O contrário também pode ser verdadeiro pois um odor ruim pode causar ogeriza e repúdio tamanhos que desmotivem. Nunca vamos esquecer os fortíssimos odores do esgoto à céu aberto de Jakarta e o quanto isso alterou nossa forma de “sentir” e desfrutar a cidade. Literalmente fomos expulsos da capital da Indonésia pela repúdia que sentimos ao circular por lá. Até alguns segundos atrás o texto deve ter transportando você leitor para aromas deliciosos, mas só em citar um odor ruim o clima já mudou, pra ver como a percepção olfativa é algo realmente incrível! Bom, pra não estragar a “fragrância” da matéria vamos voltar para o lado bom da prosa…

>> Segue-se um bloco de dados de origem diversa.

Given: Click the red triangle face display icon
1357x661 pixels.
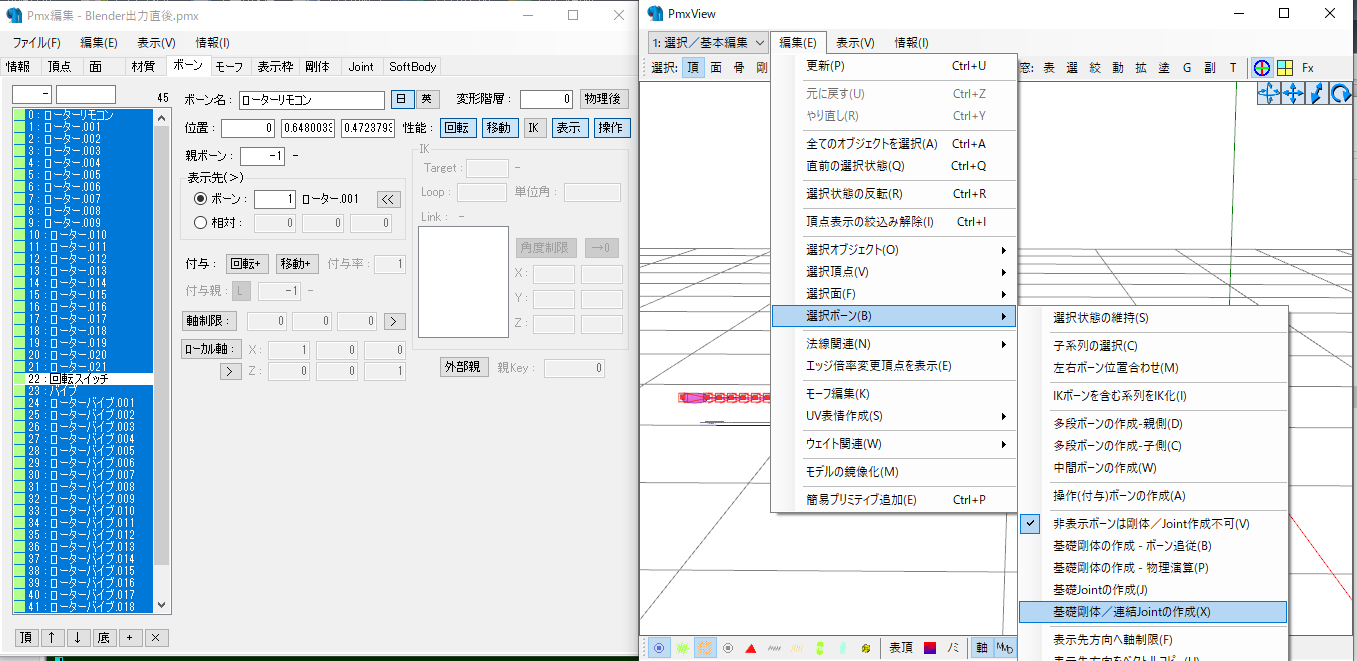Looking at the screenshot, I should point(750,648).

Frascos antigos de perfume no Museu de Londres
Outra coisa que gostaria de comentar é a relação direta que percebemos entre algumas cerimônias e materiais aromáticos. Na Guatemala, as importantes cerimônias do povo Maia são feitas com a presença de uma resina da árvore Copal, que é super perfumada. Essa resina é recolhida na própria casca das árvores é queimada como incenso provocando um aroma muito típico que marca os diversos locais cerimoniais. Muitos caminhos espirituais envolvem rituais de limpeza e purificação onde plantas e ervas são vastamente utilizadas ajudando tanto na limpeza física quanto espiritual.

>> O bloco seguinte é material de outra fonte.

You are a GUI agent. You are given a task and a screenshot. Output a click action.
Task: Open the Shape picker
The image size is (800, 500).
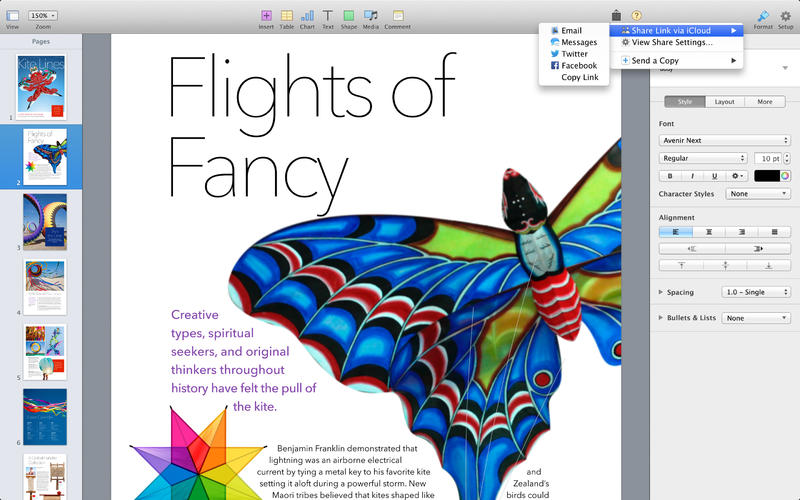click(348, 16)
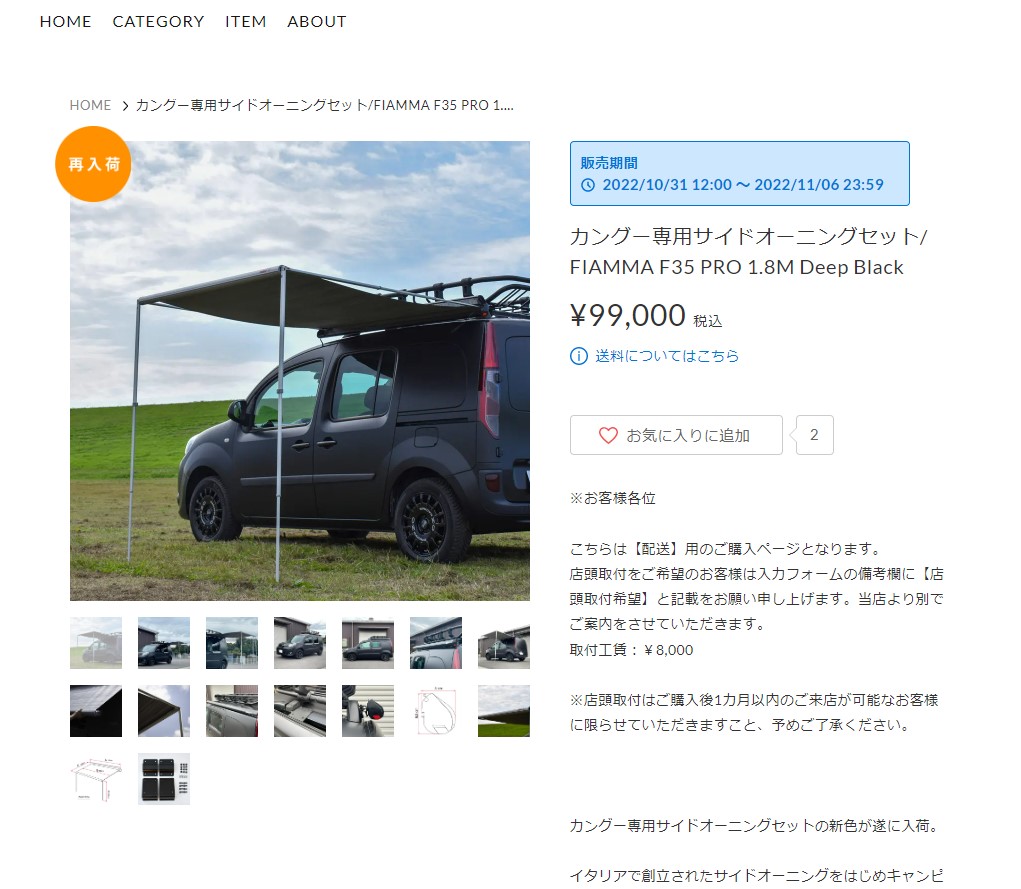Select the awning cross-section diagram thumbnail
This screenshot has height=889, width=1021.
436,711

Uma das mais importantes oferendas à Buda é o incenso, presente em todos os locais da prática budista. Tivemos muito contato com o budismo na Tailândia, Laos, Camboja e Vietnã, países onde os ritos são maravilhosos. Muitos dizem que o incenso é oferecido pelo aroma suave que agrada a divindade, mas a simbologia é bem mais abrangente: uma vez aceso o incenso se esvai até acabar espalhado seu perfume duave por todas as direções. Assim deve ser a nossa vida, pautada sempre em boas ações até que termine, assim poderemos “perfumar” também o nosso redor.
Dos rituais de purificação ao despertar de nosso paladar, passando pelo prazer dos melhores perfumes, o olfato é algo intrínseco em nossa vida. Não é a toa “O Perfume” (Patrick Suskind) foi considerado “o livro” na década de 80, tratando esse “sentido” de um modo impressionante! O olfato nos move, nos inspira, nos atrai aos semelhantes pelo feromônio, dá sabor aos alimentos e cautela diante do que não está fresco, enfim… temos a sorte de contar com essa fonte natural de motivação. O que temos à fazer é agradecer imensamente por mais essa incrível ferramenta que nos foi presenteada pela natureza e não deixar o aroma da vida passar sem ser notado!